Mise au point sur le « droit à la ville »

Harvey commence par rappeler l’origine du « droit à la ville ». Ce concept défini au départ par le marxiste Henri Lefebvre[2] est aujourd’hui particulièrement galvaudé et mis à toutes les sauces par les urbanistes. Harvey vient donc avec bonheur rappeler que le « droit à la ville » désigne le droit des prolétaires à accéder aux aménités de la ville, dans un contexte à l’échelle mondiale d’urbanisation exponentielle. Ce n’est certainement pas le droit des promoteurs à faire des profits ou la gentrification des quartiers populaires[3]. La fragmentation de la ville, la fameuse « ghettoïsation » cher à Manuel Valls, est avant tout le fait des classes bourgeoises (par la création de quartiers sécurisés et clos ou par le refus de la construction de logements sociaux dans les quartiers huppés). Harvey précise également que le droit à la ville, tout comme les espaces hétérotopiques[4] et les pratiques alternatives, est un objet de lutte intéressant dans la mesure où il ne devient pas une fin en soi. Le droit à la ville doit rester une revendication qui s’inscrit dans l’affrontement entre le travail et le capital et dans une perspective révolutionnaire. Harvey prend ainsi soin de rappeler que la lutte contre l’exploitation est indispensable puisque le travail est à la base de la production de valeur, que le moteur de l’histoire reste « la lutte des classes » et que le capitalisme ne s’écroulera pas tout seul de lui-même (« l’exploitation du travail vivant dans la production reste bien un concept central pour n’importe quel mouvement anticapitaliste » ). Dans cet esprit, il critique les mesures gestionnaires sensées répondre aux crises urbaines telles que l’accession à la propriété (qui permet du point de vue matériel de privatiser le foncier et du point de vue idéologique d’accélérer le délitement du collectif) ou le micro-crédit, véritable cheval de Troie qui permet de distiller des rapports marchands et financiers entre les populations les plus démunies.

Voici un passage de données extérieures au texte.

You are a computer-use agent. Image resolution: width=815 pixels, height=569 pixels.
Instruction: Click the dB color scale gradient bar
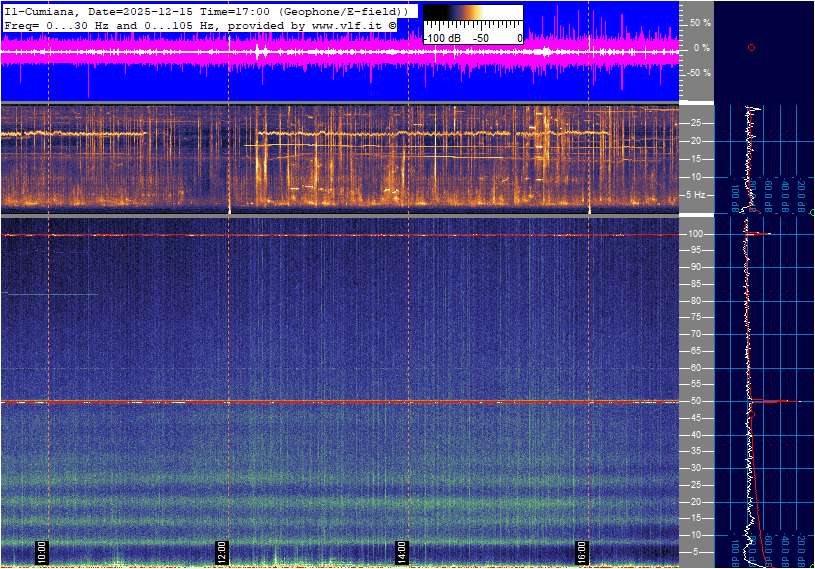coord(472,18)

Nous pouvons toutefois regretter que l’auteur n’établisse pas clairement la distinction entre « révolution urbaine » et « révolution socialiste ». L’afflux de prolétaires dans les centres urbains ne conduit pas automatiquement à des mouvements révolutionnaires… Et si les luttes pour le droit à la ville seront sans doute un des leviers indispensables à une future révolution socialiste, il n’empêche que la transformation de la société vers le communisme passera aussi par des luttes en milieu rural, voire par un effacement de la distinction entre rural et urbain. Le livre fait d’ailleurs l’impasse sur les nombreux combats récents qui se déroulés en milieu rural (contre des grands aménagements, des expropriations, pour les droits des paysans ou la défense de services publics de proximité etc.). Ceci est d’autant plus dommage que de nombreux ouvriers et ouvrières vivent et travaillent à la campagne, dans des petites villes industrielles ou dans des territoires péri-urbains.

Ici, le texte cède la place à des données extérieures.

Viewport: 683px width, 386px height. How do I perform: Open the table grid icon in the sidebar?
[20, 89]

Des formes de luttes et de résistances propres au milieu urbain

Le livre décrit les différentes formes de luttes et de résistances spécifiques aux villes, notamment les occupations de places. Ces occupations sont dans beaucoup de pays, notamment en Amérique du sud ou lors des « révolutions arabes », des lieux de rencontres primordiales dans les luttes, une arme de réappropriation de l’espace public ou encore des occasions de redécouvrir des traditions de militantisme ouvrier.  Il souligne aussi qu’il s’agit d’une manière de se battre au plus près des centres de pouvoirs. Déjà en 1871, la Commune de Paris s’était surtout déroulée dans le cœur de la capitale plutôt que dans les faubourgs ou les campagnes, et malheureusement les communards n’ont pas saisi cette opportunité pour attaquer directement le pouvoir (en l’occurrence Versailles) au moment propice. Harvey place de grands espoirs à ce titre dans l’industrialisation des centres urbains de la Chine qui sont potentiellement des foyers révolutionnaires en devenir. La hausse impressionnante de l’urbanisation[5] dans ce pays a profité à la classe possédante tout en entraînant des masses gigantesques de prolétaires dans les marges des villes susceptibles de menacer le pouvoir.   Le paradoxe dans les occupations de places étant que les places publiques ont bien souvent été tracées à l’origine pour faciliter la répression dans le cadre des grands aménagements haussmaniens. Ceci dit, l’auteur oublie au passage que dans beaucoup de pays les occupations de places sont des mouvements majoritairement dominés par la classe moyenne intellectuelle et précarisée comme ce pu être le cas en Espagne, en France ou en Grèce. Surtout, il manque dans le livre une étude précise de ce segment de la classe prolétarienne qu’Harvey appelle « précariat urbain ». Ce mot-valise peut en effet recouvrir aussi bien des intérimaires travaillant dans le nettoyage que des professionnels de la communication. Il aurait été intéressant de procéder à un découpage plus fin de la composition de la classe prolétaire citadine.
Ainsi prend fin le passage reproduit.